The real deficit for tribal people has been and continues to be absence of credible and useful information. Unfortunately in these times of coronavirus, the situation has not changed, or rather worsened. Very few of them have completely fathomed what this pandemic is about, the reason for this situation and what the way out is.

Even though local administration has been trying hard to provide basic information, the picture is unclear to many of them. When I visited villages before the complete lockdown was announced, I heard how the local priests and shamans and the villagers are interpreting the disease, adding to the myths.

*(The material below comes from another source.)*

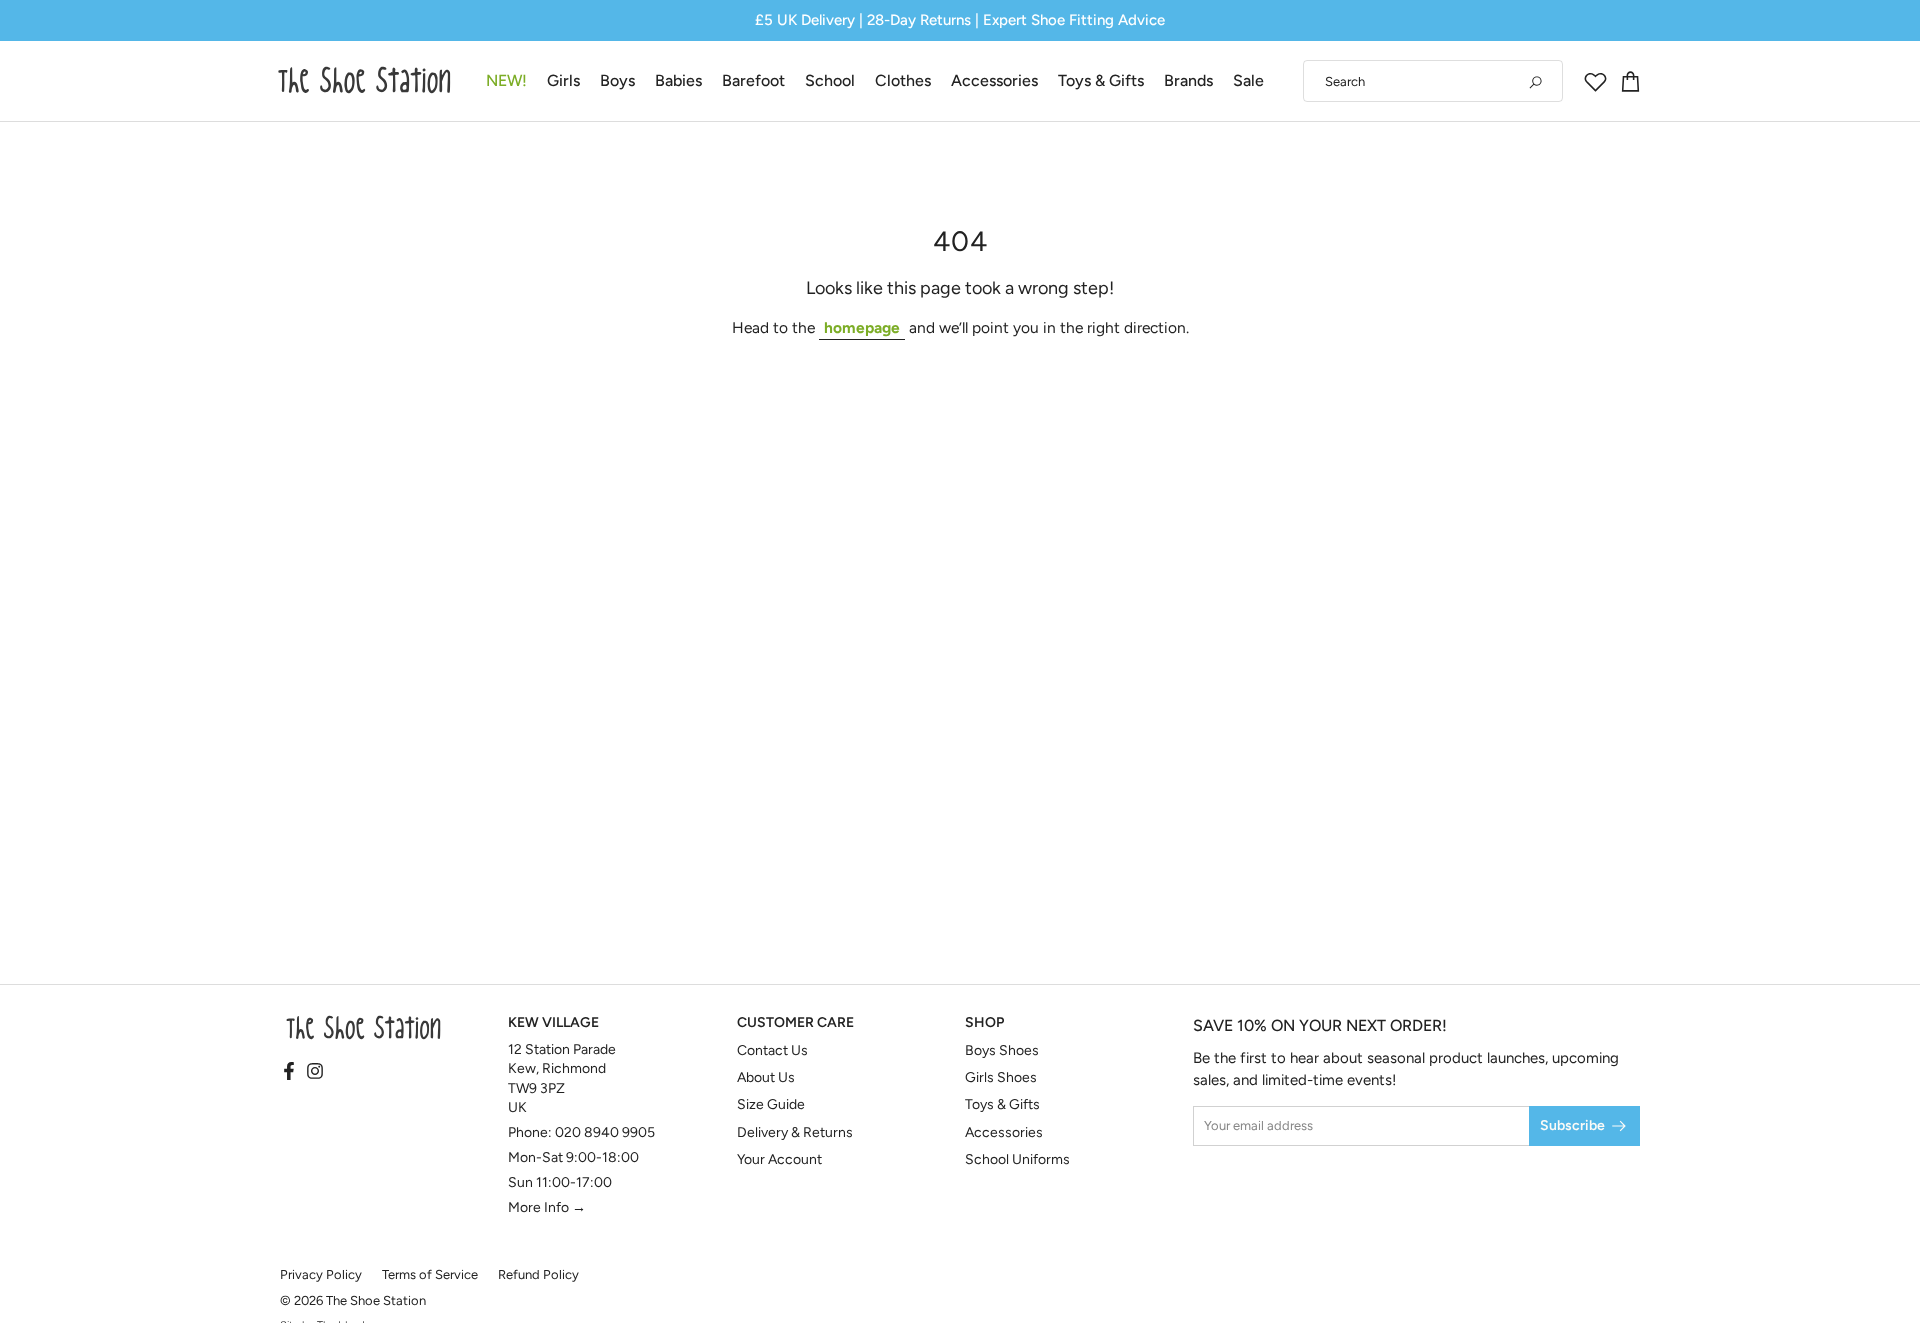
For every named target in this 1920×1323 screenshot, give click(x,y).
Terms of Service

Cut off from the world, the residents of these remote tribal villages are devoid of television channels and newspapers. This absence of availability of appropriate information avenues is a real poverty and has always been so.

In these times, I often think that it would not be a bad idea to replace the 2 kg of wheat (any way our people here hardly eat it, it is meant for animals) with a newspaper or a periodical, in the allotment of ration to all of them through the public distribution system. After all, each one of us needs a stimulation for the brain and mind, in addition to staple food two times a day.

Samiksha Godse has done her masters in economics from Pune University. She has been working with Lok Biradari Prakalp for the last 11 years in livelihoods and education, focusing on multilingual education, to bridge the gap between home and school for tribal children. Views are personal.